To run this example, you will you will need the following **input files**:

* sample description file 'encode_samples.tsv'
* six .bam alignment files for the six samples
* six corresponding .bam.bai indices
* reference annotation file gencode.v42.chr_patch_hapl_scaff.annotation_sorted_chr8.gff3.gz
* corresponding .gff3.gz.tbi index file
* genomic reference file GRCh38.p13.genome_chr8.fa
* corresponding .fai index file

All files are assumed to be stored in a subfolder called 'demonstration_dataset'

In this tutorial, we import the reference annotation, specify the alignment files for the samples, and integrate the data into a common data structure. During this step, the transcriptome is reconstructed, and quality control metrics are computed. 


In [1]:
# preparation: import the libraries
from isotools import Transcriptome
from isotools import __version__ as isotools_version
import pandas as pd
import matplotlib.pyplot as plt
import logging
# set up logging
logging.basicConfig(format='%(levelname)s:%(message)s', level=logging.INFO)
logger=logging.getLogger('isotools')
logger.info(f'This is isotools version {isotools_version}')

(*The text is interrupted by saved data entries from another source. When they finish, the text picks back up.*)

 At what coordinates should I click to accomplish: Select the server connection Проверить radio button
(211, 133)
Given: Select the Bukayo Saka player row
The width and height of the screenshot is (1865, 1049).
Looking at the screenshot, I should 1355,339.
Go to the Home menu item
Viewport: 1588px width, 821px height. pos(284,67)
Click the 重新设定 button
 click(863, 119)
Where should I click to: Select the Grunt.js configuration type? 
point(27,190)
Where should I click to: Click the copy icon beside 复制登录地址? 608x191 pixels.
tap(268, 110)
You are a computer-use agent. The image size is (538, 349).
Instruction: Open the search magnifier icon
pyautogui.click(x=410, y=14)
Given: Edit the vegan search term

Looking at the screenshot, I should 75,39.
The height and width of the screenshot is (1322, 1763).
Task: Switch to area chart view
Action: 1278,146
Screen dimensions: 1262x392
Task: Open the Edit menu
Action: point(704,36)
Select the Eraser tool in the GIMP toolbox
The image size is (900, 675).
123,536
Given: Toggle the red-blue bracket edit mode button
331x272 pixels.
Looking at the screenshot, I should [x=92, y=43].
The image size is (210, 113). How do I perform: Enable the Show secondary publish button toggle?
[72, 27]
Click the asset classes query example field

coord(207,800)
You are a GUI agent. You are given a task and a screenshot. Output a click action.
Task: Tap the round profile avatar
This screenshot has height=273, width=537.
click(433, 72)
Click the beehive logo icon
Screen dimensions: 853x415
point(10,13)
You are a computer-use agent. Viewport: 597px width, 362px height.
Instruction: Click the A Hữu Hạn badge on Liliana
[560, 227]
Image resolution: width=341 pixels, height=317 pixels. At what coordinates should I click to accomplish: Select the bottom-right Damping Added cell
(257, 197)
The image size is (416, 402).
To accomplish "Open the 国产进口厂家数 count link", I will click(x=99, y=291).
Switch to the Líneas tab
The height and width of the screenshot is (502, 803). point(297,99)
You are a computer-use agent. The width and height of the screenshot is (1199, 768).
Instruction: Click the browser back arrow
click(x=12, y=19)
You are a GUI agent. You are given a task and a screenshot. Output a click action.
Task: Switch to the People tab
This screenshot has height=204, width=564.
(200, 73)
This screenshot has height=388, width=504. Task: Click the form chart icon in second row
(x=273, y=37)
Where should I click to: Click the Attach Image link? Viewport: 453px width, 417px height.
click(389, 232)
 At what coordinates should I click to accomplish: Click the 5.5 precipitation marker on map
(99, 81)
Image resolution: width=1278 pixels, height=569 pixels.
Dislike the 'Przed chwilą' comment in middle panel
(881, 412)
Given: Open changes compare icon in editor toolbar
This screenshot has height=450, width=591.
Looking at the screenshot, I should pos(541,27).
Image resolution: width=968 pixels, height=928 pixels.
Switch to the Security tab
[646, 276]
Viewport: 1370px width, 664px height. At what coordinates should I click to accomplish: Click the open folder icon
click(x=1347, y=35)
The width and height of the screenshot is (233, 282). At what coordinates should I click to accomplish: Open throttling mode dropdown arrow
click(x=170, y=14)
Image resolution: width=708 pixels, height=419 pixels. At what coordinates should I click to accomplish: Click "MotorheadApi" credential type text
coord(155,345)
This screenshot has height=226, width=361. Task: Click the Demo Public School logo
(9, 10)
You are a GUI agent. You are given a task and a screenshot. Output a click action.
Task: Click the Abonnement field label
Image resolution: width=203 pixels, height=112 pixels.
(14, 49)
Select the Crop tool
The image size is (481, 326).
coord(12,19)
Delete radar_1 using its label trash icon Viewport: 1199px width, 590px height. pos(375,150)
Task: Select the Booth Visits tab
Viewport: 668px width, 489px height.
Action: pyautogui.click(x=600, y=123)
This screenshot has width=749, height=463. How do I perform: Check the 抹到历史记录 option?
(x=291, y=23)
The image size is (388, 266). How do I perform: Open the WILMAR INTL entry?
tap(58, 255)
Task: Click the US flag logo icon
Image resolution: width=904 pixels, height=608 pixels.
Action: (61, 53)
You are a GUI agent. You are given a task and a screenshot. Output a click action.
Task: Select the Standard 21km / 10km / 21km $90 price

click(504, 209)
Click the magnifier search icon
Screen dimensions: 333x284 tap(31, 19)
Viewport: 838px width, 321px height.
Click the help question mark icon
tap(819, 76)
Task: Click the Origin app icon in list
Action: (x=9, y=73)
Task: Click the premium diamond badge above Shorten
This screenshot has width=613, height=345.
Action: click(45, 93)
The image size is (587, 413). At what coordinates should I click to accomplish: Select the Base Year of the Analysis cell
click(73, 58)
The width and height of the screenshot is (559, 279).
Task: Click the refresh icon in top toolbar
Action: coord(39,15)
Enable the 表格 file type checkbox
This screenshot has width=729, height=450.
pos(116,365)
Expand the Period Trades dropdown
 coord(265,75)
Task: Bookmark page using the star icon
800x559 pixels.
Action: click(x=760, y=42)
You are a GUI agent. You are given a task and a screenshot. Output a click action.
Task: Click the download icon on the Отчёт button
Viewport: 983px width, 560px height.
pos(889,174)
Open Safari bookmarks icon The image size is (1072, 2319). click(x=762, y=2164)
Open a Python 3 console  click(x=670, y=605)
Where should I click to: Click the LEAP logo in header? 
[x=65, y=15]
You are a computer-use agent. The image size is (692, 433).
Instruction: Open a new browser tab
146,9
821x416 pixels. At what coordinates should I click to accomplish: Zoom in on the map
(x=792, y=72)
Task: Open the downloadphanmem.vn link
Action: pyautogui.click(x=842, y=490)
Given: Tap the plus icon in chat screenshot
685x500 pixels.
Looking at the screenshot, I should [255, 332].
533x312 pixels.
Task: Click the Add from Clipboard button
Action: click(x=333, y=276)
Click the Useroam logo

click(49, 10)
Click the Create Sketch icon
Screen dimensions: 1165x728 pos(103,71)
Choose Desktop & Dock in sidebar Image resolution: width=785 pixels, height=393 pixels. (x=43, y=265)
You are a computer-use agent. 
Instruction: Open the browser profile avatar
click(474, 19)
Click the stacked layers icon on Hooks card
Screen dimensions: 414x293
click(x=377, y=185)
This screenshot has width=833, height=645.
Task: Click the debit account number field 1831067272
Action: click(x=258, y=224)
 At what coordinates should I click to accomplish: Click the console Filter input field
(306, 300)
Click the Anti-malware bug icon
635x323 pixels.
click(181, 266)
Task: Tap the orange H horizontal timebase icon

path='demonstration_dataset'

INFO:This is isotools version 0.3.5rc10


## Import of reference annotation
The first step is to import the reference annotation from a gff or gtf file with the [Transcriptome.from_reference](../isotoolsAPI.html?highlight=from_reference#isotools.Transcriptome.from_reference) class method. The input file should be sorted and indexed with tabix. 

In [2]:
annotation_fn=f'{path}/gencode.v42.chr_patch_hapl_scaff.annotation_sorted_chr8.gff3.gz'
#create the IsoTools transcriptome object from the reference annotation
isoseq=Transcriptome.from_reference(annotation_fn)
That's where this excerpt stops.